LAWS(P&H)-2000-11-260

BHIM SEN SEHGAL Vs. GURPREET SINGH

Decided On November 17, 2000
BHIM SEN SEHGAL Appellant
V/S
GURPREET SINGH Respondents

JUDGEMENT

(1.) Ex-Subedar Garja Singh has filed this writ petition under Articles 226 and 227 of the Constitution of India for the issuance of a writ of certiorari vide which he has sought the quashment of the orders Annexures P-8 and P-15 by which the case of the petitioner for disability pension was declined and the petitioner has further prayed for a suitable direction to the respondents to release him the benefit of disability pension.
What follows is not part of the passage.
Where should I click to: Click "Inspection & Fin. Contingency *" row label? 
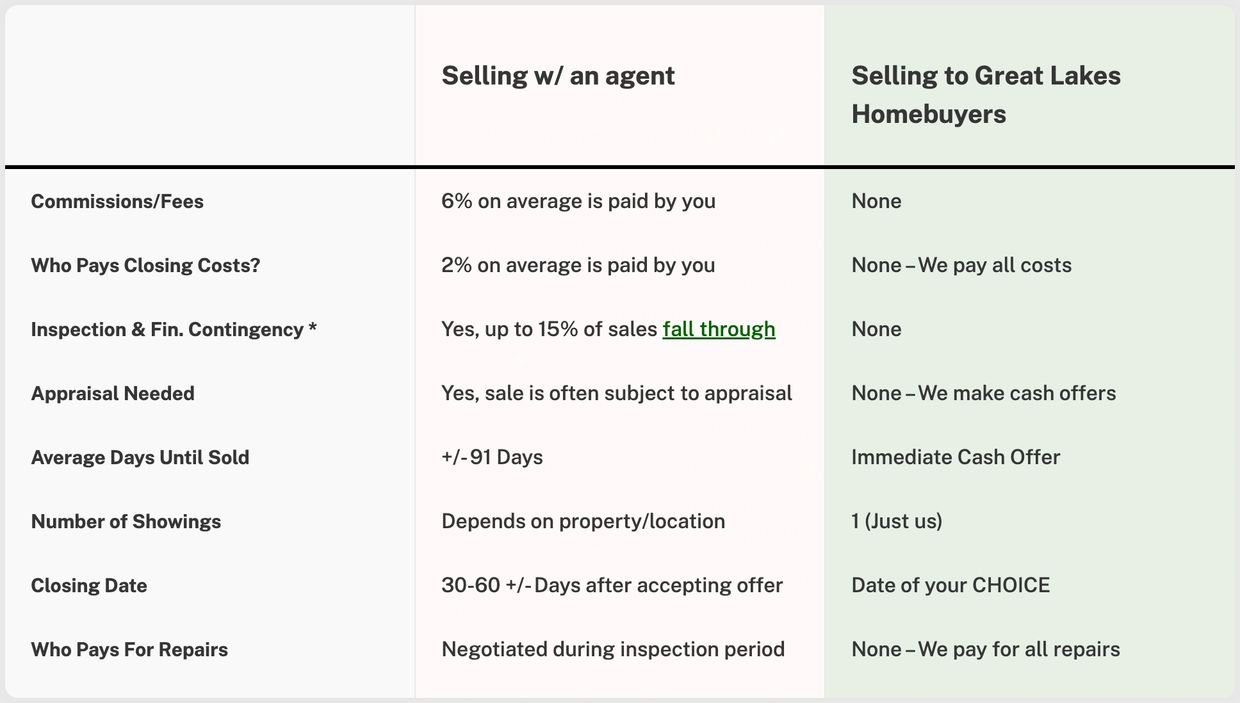[x=173, y=329]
(2.) The case set up by the petitioner is that he was born on 4.8.1948. He was enrolled in the Territorial Army after having been found medically fit in the medical category "AYE". The petitioner was sent for training to Ambala Cantt. and then he was allocated to 102 Inf Bn (TA) Kalka and remained attached with the same. He remained posted at various places. Then the petitioner was promoted to the post of Naik, Hayildar, Naib Subedar and Subedar. On every promotion he was examined by the Medical Board and he was found fit upto 1990-91. In the year 1991 the petitioner suffered from Essenlial Hypertension when he was posted at Bathinda. The petitioner was called for service in the territorial army from 1991 to 1996. He remained admitted in Command Hospital Chandimandir when he suffered the disease of Essenlial Hypertension in February, 1996. In March, 1996, he was sent to Sri Nagar. The petitioner again suffered the above disease when he was posted there and he was again sent to Command Hospital Chandimandir where he was downgraded in the medical category CEE(T). His disability was assessed at 40%. According to the petitioner the disease suffered is attributable and aggravated to the Army Service and therefore the respondents are liable to release him the benefit of disability pension.
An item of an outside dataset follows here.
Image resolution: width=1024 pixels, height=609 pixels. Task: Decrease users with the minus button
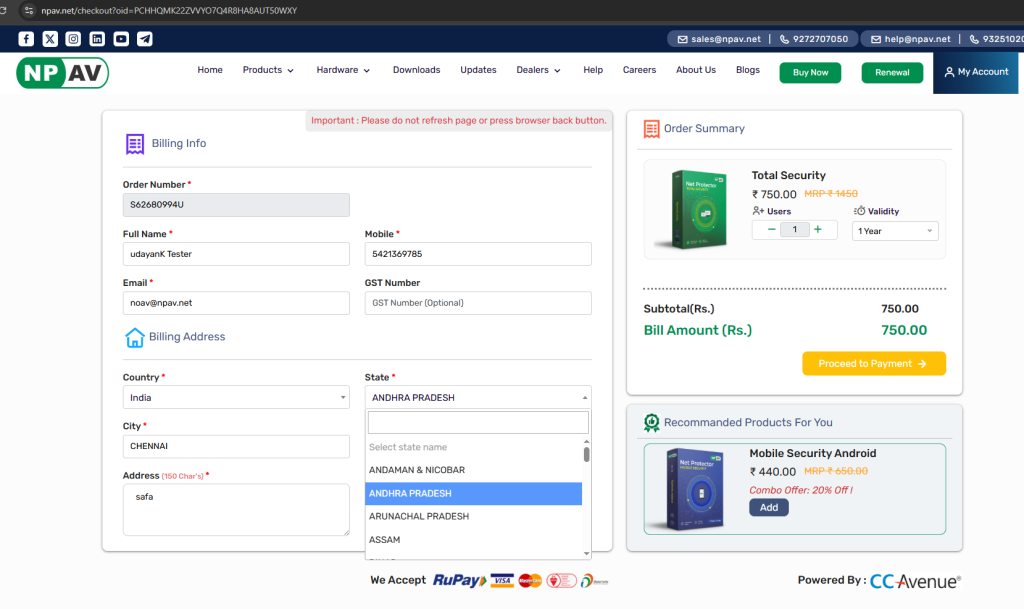click(x=771, y=230)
(3.) Notice was given to the respondents who filed the written statement. According to the respondents, the disease suffered by the petitioner is not attributable or aggravated to the Army Service but it is a constitutional one. The petitioner has not given the essential particulars in the writ petition so as to make out a case that the disability suffered by him is attributable or aggravated to the Army Service. Moreover, as per the opinion of the medical authorities 20% and not 40% is the disability assessed. With this defence, the respondent authorities have prayed for dismissal of the petition.